- Sun Feb 04, 2024 1:55 am
#61993
Meanwhile this has caused much annoyance online
https://www.theguardian.com/politics/20 ... um=twitter
https://www.theguardian.com/politics/20 ... um=twitter
The party intends to have both documents ready by mid-March, in case Rishi Sunak calls an early spring poll.
The Observer understands that as well as backing away from its £28bn a year commitment on green investment (while sticking to the overall drive to achieve clean energy by 2030), Labour will not seek to legislate on the creation of a new national care service in its first king’s speech.
Instead, it will focus on a fair pay agreement for care workers as well as issues of recruitment and retention, as part of a wider workers’ rights bill. Its plans for a complete overhaul of social care will, however, be presented as a longer-term mission taking at least 10 years and two parliaments.
In addition, despite Keir Starmer’s previous promises to abolish the Lords in a first term, it is expected to commit only to limited changes. This is likely to mean legislating only for the abolition of the remaining 91 hereditary peers.
Labour’s cautious approach – which is frustrating some MPs and party members – is partly the result of uncertainty about the economic situation it will inherit and what can be afforded.

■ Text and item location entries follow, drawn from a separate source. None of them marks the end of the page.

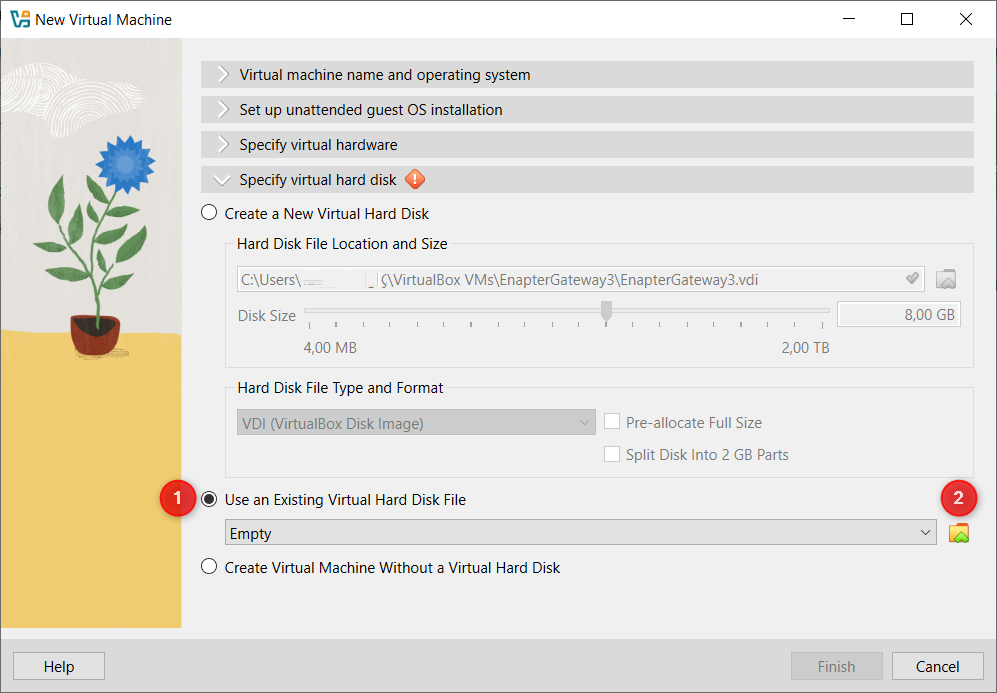The image size is (997, 693).
Task: Select Create a New Virtual Hard Disk
Action: coord(209,212)
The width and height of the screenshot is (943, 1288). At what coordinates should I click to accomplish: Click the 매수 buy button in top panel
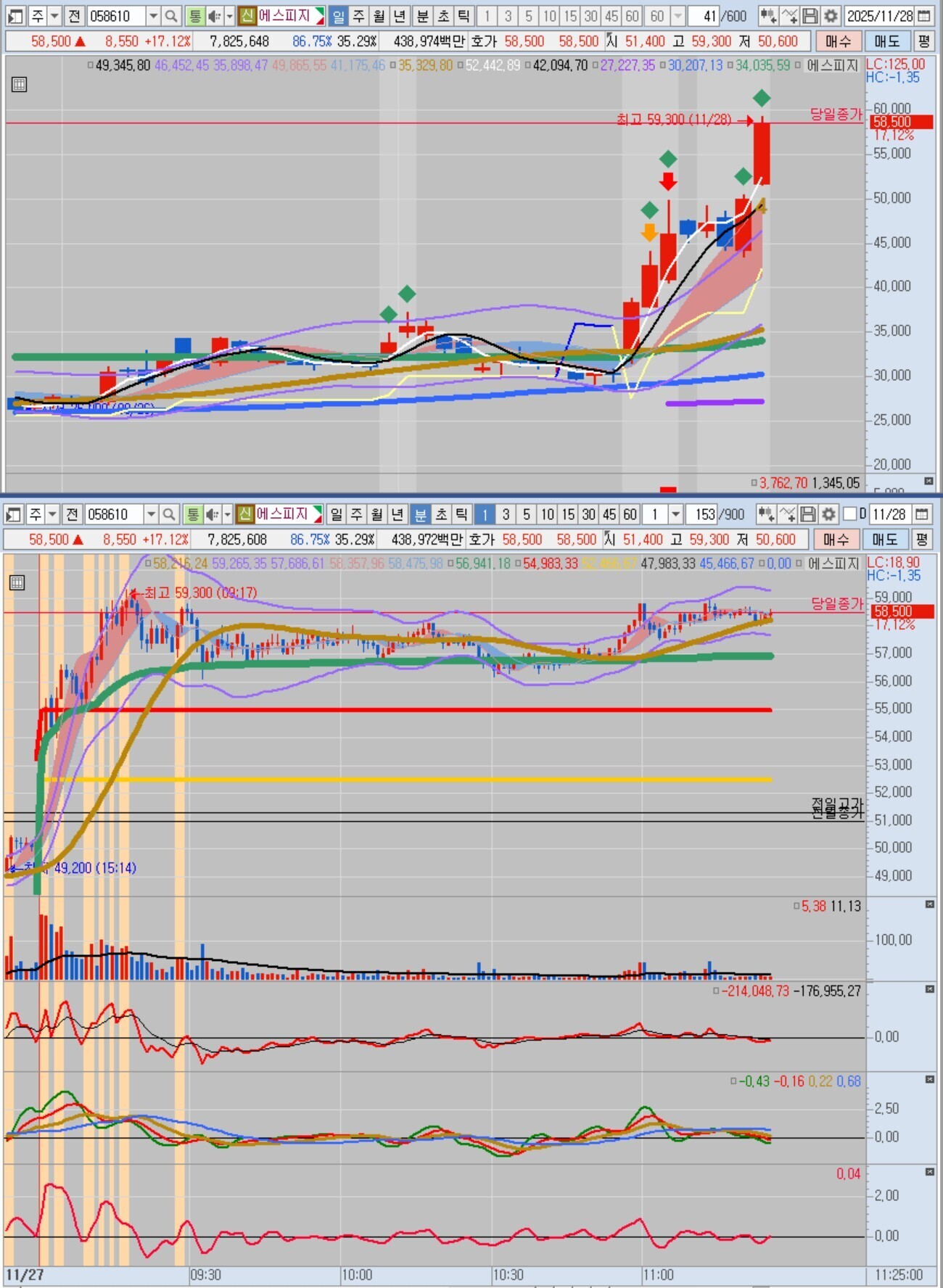[838, 41]
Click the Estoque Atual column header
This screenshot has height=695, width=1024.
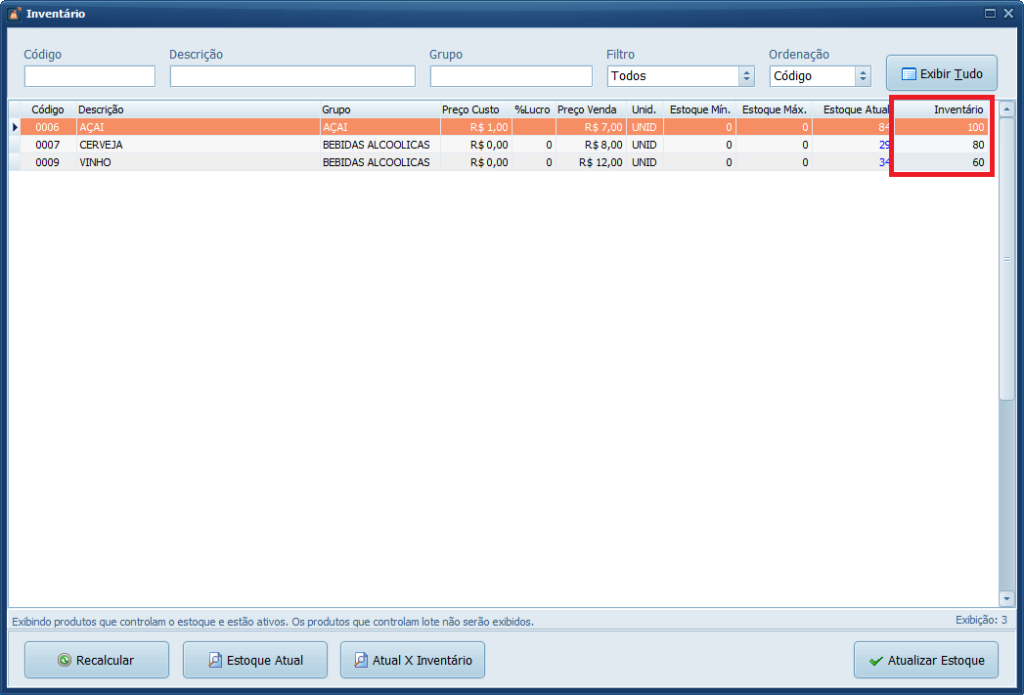point(855,109)
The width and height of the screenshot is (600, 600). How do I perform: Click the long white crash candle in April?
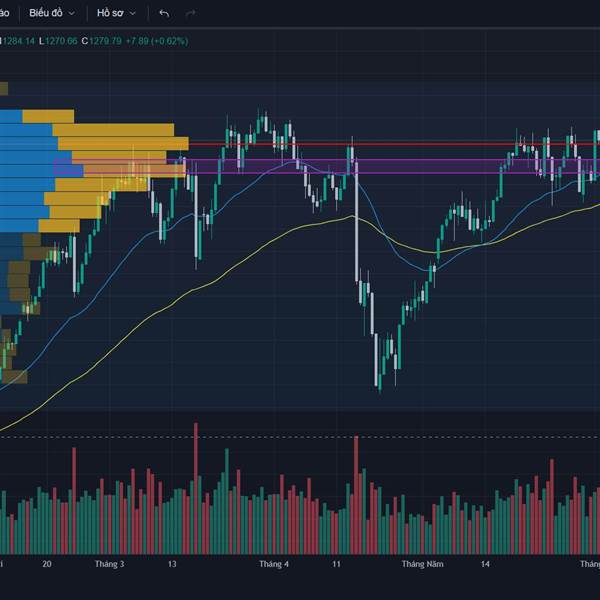(357, 222)
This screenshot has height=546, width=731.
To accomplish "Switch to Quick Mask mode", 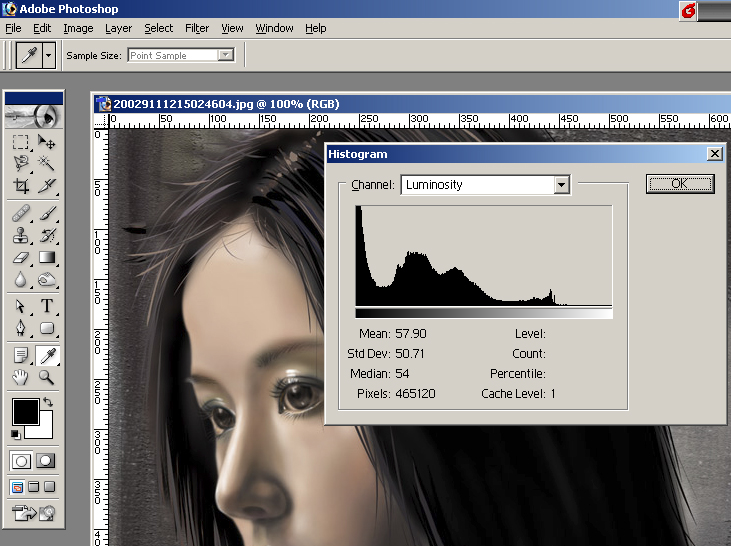I will (46, 461).
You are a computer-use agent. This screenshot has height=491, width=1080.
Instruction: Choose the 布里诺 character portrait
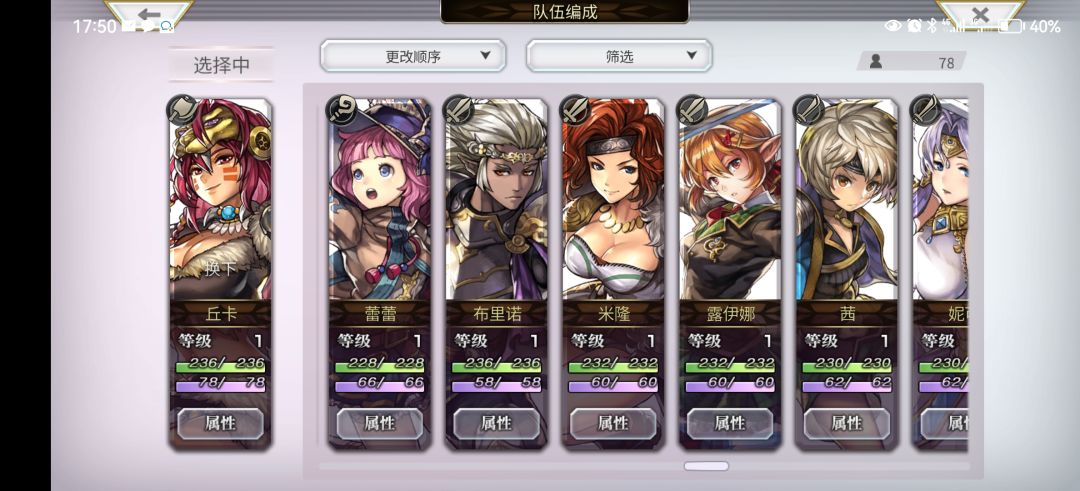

But shadow ministers are also determined to offer as small a target as possible to the Tories on issues such as social care, which in the past have turned election campaigns upside down. In 2010, Labour’s care plans were branded a “death tax” by the Conservatives, and hit the party’s vote badly, while in 2017 Theresa May’s campaign suffered irreparable damage amid accusations she was planning a “dementia tax”.